>> begin THE DATA
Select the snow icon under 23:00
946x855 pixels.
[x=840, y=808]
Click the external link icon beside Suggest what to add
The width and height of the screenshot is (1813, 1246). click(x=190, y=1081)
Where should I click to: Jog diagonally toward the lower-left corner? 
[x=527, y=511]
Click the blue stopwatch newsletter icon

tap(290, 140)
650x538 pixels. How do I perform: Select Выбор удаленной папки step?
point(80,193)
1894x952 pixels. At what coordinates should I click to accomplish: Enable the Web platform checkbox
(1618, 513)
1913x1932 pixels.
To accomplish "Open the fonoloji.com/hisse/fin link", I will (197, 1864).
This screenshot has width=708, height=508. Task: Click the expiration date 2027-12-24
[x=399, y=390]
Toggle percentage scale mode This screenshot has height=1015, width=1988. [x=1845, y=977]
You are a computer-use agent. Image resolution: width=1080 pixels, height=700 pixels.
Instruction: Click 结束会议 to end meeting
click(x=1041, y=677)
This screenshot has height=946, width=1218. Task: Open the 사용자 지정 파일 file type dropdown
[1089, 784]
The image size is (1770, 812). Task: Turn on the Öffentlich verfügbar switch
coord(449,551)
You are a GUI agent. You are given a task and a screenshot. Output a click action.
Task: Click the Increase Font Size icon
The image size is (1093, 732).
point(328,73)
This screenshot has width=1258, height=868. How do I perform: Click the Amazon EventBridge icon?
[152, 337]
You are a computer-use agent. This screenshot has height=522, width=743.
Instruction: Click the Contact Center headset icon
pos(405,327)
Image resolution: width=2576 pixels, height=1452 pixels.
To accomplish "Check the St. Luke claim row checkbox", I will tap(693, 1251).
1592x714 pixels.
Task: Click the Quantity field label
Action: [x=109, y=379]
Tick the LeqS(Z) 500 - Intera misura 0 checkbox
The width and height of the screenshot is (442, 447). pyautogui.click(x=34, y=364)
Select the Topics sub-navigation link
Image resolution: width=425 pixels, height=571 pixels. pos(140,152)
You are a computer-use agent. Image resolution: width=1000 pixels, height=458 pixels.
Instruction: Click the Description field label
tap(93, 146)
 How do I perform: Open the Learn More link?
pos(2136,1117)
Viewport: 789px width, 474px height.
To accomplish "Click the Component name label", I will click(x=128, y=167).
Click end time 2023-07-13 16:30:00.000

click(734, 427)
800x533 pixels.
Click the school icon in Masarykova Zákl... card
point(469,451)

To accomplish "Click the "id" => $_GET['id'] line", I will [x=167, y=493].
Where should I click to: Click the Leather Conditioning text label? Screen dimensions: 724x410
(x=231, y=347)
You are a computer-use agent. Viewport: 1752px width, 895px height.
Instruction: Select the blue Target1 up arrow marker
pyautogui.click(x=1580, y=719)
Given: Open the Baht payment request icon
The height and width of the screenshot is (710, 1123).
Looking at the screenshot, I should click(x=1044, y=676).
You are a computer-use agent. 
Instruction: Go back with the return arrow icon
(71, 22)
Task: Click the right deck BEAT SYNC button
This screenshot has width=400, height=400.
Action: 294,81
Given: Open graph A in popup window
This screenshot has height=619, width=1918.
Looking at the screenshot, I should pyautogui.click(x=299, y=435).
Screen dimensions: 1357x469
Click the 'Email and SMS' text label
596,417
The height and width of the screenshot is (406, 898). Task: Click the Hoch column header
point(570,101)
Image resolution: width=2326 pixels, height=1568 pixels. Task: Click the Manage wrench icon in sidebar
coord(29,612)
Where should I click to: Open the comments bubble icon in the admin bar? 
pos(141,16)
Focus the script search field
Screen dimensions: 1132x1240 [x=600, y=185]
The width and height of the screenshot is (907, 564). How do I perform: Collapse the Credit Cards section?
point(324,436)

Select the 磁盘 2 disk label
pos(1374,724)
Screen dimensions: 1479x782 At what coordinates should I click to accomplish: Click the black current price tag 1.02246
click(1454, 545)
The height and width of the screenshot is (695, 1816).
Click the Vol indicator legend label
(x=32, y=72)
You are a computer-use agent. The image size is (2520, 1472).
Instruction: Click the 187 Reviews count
>> end THE DATA
* INSTRUCTION:
Rewrite all of the material above, changing every "Instruction" to "Goal" and leaving everything else unchanged.

* ANSWER FOR THE TASK:
Select the snow icon under 23:00
946x855 pixels.
[x=840, y=808]
Click the external link icon beside Suggest what to add
The width and height of the screenshot is (1813, 1246). click(x=190, y=1081)
Where should I click to: Jog diagonally toward the lower-left corner? 
[x=527, y=511]
Click the blue stopwatch newsletter icon

tap(290, 140)
650x538 pixels. How do I perform: Select Выбор удаленной папки step?
point(80,193)
1894x952 pixels. At what coordinates should I click to accomplish: Enable the Web platform checkbox
(1618, 513)
1913x1932 pixels.
To accomplish "Open the fonoloji.com/hisse/fin link", I will (197, 1864).
This screenshot has width=708, height=508. Task: Click the expiration date 2027-12-24
[x=399, y=390]
Toggle percentage scale mode This screenshot has height=1015, width=1988. [x=1845, y=977]
You are a computer-use agent. Image resolution: width=1080 pixels, height=700 pixels.
Goal: Click 结束会议 to end meeting
click(x=1041, y=677)
This screenshot has height=946, width=1218. Task: Open the 사용자 지정 파일 file type dropdown
[1089, 784]
The image size is (1770, 812). Task: Turn on the Öffentlich verfügbar switch
coord(449,551)
You are a GUI agent. You are given a task and a screenshot. Output a click action.
Task: Click the Increase Font Size icon
The image size is (1093, 732).
point(328,73)
This screenshot has width=1258, height=868. How do I perform: Click the Amazon EventBridge icon?
[152, 337]
You are a computer-use agent. This screenshot has height=522, width=743.
Goal: Click the Contact Center headset icon
pos(405,327)
Image resolution: width=2576 pixels, height=1452 pixels.
To accomplish "Check the St. Luke claim row checkbox", I will tap(693, 1251).
1592x714 pixels.
Task: Click the Quantity field label
Action: [x=109, y=379]
Tick the LeqS(Z) 500 - Intera misura 0 checkbox
The width and height of the screenshot is (442, 447). pyautogui.click(x=34, y=364)
Select the Topics sub-navigation link
Image resolution: width=425 pixels, height=571 pixels. pos(140,152)
You are a computer-use agent. Image resolution: width=1000 pixels, height=458 pixels.
Goal: Click the Description field label
tap(93, 146)
 How do I perform: Open the Learn More link?
pos(2136,1117)
Viewport: 789px width, 474px height.
To accomplish "Click the Component name label", I will click(x=128, y=167).
Click end time 2023-07-13 16:30:00.000

click(734, 427)
800x533 pixels.
Click the school icon in Masarykova Zákl... card
point(469,451)

To accomplish "Click the "id" => $_GET['id'] line", I will [x=167, y=493].
Where should I click to: Click the Leather Conditioning text label? Screen dimensions: 724x410
(x=231, y=347)
You are a computer-use agent. Viewport: 1752px width, 895px height.
Goal: Select the blue Target1 up arrow marker
pyautogui.click(x=1580, y=719)
Given: Open the Baht payment request icon
The height and width of the screenshot is (710, 1123).
Looking at the screenshot, I should click(x=1044, y=676).
You are a computer-use agent. 
Goal: Go back with the return arrow icon
(71, 22)
Task: Click the right deck BEAT SYNC button
This screenshot has width=400, height=400.
Action: 294,81
Given: Open graph A in popup window
This screenshot has height=619, width=1918.
Looking at the screenshot, I should pyautogui.click(x=299, y=435).
Screen dimensions: 1357x469
Click the 'Email and SMS' text label
596,417
The height and width of the screenshot is (406, 898). Task: Click the Hoch column header
point(570,101)
Image resolution: width=2326 pixels, height=1568 pixels. Task: Click the Manage wrench icon in sidebar
coord(29,612)
Where should I click to: Open the comments bubble icon in the admin bar? 
pos(141,16)
Focus the script search field
Screen dimensions: 1132x1240 [x=600, y=185]
The width and height of the screenshot is (907, 564). How do I perform: Collapse the Credit Cards section?
point(324,436)

Select the 磁盘 2 disk label
pos(1374,724)
Screen dimensions: 1479x782 At what coordinates should I click to accomplish: Click the black current price tag 1.02246
click(1454, 545)
The height and width of the screenshot is (695, 1816).
Click the Vol indicator legend label
(x=32, y=72)
You are a computer-use agent. The image size is (2520, 1472).
Goal: Click the 187 Reviews count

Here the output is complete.